Things to do:
(1) Please transcribe the blog post about the Gibson interviews from "Bill from Ahwatukee" to "at his back.".
(2) Condense the paragraph of the blog post about the Gibson interviews that begins "Bill from Ahwatukee Musings passed this along" into one shorter sentence that keeps its main facts.
(3) In the blog post about the Gibson interviews, how was Palin positioned relative to the camera?
#### Source document
Side-by-side Gibson questions & more…

Side-by-side Gibson questions & more… September 12, 2008

It is indisputably a good thing to ask a possible future Vice President tough and substantive questions. What is bothering many (my email is bulging) is the seeming unwillingness of the press to subject a possible future President to the same rigorous examination.

Bill from Ahwatukee Musings passed this along to me, from a Hillary Clinton forum, of all places. I don’t know anything about the writer, Nancy Kallitechnis, but she makes some interesting observations about the difference between Charlie Gibson’s interview with Obama, when he became the presumptive nominee, and his talk with Gov. Palin:

Even the camera angle was designed to be prejudiced against Palin. She is filmed from the side and slightly with her back to the camera. …In contrast, the film crew placed the long shot camera facing Obama so at all times when he is speaking the camera looks him in the face rather than looking at his back.
########
#### Information shown
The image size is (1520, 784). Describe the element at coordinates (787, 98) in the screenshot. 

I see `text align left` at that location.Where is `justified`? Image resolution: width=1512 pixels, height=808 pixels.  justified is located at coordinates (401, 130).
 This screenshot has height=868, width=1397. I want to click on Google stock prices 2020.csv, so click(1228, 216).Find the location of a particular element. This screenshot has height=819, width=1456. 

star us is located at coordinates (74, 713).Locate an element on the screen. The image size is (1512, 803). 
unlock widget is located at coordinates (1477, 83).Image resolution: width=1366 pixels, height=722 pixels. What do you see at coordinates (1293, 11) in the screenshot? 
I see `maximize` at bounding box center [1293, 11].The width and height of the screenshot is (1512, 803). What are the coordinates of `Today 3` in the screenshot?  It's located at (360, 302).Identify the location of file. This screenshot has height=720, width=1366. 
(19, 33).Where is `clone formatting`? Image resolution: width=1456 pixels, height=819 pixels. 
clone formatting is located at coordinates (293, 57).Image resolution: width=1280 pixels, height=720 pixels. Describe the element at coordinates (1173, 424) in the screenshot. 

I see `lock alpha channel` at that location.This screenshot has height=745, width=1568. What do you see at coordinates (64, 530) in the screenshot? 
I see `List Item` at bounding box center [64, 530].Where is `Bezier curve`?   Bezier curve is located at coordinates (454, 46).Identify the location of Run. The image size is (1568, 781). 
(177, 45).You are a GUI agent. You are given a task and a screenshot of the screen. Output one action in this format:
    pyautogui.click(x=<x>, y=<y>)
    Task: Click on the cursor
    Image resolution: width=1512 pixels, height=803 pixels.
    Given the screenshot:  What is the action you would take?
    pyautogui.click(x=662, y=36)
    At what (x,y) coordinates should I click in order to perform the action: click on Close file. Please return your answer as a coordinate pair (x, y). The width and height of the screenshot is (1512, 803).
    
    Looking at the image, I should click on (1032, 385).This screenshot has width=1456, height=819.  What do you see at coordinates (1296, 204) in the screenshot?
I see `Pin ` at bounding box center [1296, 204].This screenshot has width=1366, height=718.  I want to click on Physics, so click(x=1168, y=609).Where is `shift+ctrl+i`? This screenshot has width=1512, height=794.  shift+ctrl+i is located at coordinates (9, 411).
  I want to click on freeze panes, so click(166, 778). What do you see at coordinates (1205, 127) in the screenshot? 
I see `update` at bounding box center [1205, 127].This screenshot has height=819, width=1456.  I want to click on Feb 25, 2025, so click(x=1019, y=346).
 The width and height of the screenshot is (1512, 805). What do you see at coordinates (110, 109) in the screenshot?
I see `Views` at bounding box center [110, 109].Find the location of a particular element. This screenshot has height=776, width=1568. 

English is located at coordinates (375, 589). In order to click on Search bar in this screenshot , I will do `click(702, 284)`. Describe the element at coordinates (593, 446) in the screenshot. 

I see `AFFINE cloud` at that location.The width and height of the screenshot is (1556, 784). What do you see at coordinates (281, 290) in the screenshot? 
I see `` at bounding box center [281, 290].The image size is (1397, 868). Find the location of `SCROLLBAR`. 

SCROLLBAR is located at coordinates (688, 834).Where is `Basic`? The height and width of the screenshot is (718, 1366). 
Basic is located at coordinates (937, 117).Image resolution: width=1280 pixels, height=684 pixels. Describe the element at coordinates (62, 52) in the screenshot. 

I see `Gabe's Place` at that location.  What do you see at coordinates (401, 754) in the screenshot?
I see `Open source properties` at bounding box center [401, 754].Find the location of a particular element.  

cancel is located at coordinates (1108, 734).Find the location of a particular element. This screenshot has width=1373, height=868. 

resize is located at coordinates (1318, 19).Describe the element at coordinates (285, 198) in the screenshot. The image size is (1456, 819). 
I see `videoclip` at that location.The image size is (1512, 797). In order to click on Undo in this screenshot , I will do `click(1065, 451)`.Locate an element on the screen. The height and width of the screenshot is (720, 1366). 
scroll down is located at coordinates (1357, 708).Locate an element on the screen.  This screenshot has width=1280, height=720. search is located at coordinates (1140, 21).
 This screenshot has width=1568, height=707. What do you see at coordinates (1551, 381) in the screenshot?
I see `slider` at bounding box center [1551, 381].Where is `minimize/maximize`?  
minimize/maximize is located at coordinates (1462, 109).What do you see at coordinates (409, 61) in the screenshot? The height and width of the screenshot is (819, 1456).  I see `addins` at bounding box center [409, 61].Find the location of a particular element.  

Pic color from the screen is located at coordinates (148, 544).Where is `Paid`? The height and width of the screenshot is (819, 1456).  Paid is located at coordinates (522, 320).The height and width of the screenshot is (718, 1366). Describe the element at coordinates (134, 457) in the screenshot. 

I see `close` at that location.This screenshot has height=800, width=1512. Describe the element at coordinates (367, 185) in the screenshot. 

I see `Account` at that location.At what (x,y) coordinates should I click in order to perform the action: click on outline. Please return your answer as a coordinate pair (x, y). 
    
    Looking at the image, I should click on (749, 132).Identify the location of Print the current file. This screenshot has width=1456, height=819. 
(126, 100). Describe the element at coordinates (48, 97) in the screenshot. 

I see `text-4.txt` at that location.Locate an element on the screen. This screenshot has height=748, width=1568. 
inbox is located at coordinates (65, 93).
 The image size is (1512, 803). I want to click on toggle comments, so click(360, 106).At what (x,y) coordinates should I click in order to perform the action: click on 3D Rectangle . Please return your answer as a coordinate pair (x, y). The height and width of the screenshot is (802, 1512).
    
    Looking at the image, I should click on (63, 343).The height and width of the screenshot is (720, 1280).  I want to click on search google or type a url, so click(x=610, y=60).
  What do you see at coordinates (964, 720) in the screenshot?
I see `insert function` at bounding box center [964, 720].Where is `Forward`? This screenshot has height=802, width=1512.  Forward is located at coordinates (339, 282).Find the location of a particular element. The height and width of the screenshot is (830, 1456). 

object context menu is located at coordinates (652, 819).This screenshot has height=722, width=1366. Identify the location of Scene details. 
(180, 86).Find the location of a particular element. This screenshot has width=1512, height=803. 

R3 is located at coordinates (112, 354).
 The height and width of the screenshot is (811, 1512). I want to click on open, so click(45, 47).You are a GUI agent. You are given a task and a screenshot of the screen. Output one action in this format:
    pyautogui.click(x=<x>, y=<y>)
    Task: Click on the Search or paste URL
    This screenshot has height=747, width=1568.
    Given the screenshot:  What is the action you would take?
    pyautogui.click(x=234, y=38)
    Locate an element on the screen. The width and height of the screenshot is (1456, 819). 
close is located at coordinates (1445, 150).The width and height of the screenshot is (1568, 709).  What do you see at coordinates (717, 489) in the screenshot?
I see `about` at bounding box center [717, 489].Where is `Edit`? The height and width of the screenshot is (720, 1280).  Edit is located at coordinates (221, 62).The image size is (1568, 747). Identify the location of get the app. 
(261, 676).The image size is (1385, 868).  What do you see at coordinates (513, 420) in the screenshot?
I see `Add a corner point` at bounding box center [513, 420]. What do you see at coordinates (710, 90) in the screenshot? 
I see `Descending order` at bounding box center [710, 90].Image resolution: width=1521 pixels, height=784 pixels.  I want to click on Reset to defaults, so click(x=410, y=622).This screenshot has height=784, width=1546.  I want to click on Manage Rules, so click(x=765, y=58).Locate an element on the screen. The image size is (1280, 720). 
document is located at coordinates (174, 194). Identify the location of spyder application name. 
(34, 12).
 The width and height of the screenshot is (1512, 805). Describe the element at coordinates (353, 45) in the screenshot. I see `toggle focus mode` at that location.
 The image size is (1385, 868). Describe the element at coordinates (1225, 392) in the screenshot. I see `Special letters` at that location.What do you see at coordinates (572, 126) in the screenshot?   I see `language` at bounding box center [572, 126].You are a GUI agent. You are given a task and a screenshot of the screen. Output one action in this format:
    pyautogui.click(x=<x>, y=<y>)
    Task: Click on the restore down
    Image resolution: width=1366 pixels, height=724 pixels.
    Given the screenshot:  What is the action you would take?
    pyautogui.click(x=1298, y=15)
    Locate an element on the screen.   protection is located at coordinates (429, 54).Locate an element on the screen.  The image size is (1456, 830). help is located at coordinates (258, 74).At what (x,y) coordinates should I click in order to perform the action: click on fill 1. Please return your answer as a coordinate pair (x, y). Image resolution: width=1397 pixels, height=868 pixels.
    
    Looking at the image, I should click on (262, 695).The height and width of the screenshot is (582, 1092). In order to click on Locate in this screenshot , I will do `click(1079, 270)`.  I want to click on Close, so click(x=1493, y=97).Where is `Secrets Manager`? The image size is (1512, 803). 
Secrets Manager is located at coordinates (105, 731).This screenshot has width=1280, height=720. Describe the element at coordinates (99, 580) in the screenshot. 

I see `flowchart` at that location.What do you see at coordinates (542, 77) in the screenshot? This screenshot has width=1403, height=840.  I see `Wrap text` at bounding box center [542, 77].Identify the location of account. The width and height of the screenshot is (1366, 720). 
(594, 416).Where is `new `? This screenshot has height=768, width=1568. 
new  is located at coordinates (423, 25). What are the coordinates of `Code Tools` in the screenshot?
########
Answers per task:
(1)
Bill from Ahwatukee Musings passed this along to me, from a Hillary Clinton forum, of all places. I don’t know anything about the writer, Nancy Kallitechnis, but she makes some interesting observations about the difference between Charlie Gibson’s interview with Obama, when he became the presumptive nominee, and his talk with Gov. Palin:

Even the camera angle was designed to be prejudiced against Palin. She is filmed from the side and slightly with her back to the camera. …In contrast, the film crew placed the long shot camera facing Obama so at all times when he is speaking the camera looks him in the face rather than looking at his back.

(2) Bill from Ahwatukee Musings passed along observations from a Hillary Clinton forum by Nancy Kallitechnis, a writer the author knows nothing about, on how Charlie Gibson's interview with Obama as presumptive nominee differed from his talk with Gov. Palin.

(3) She was filmed from the side and slightly with her back to the camera.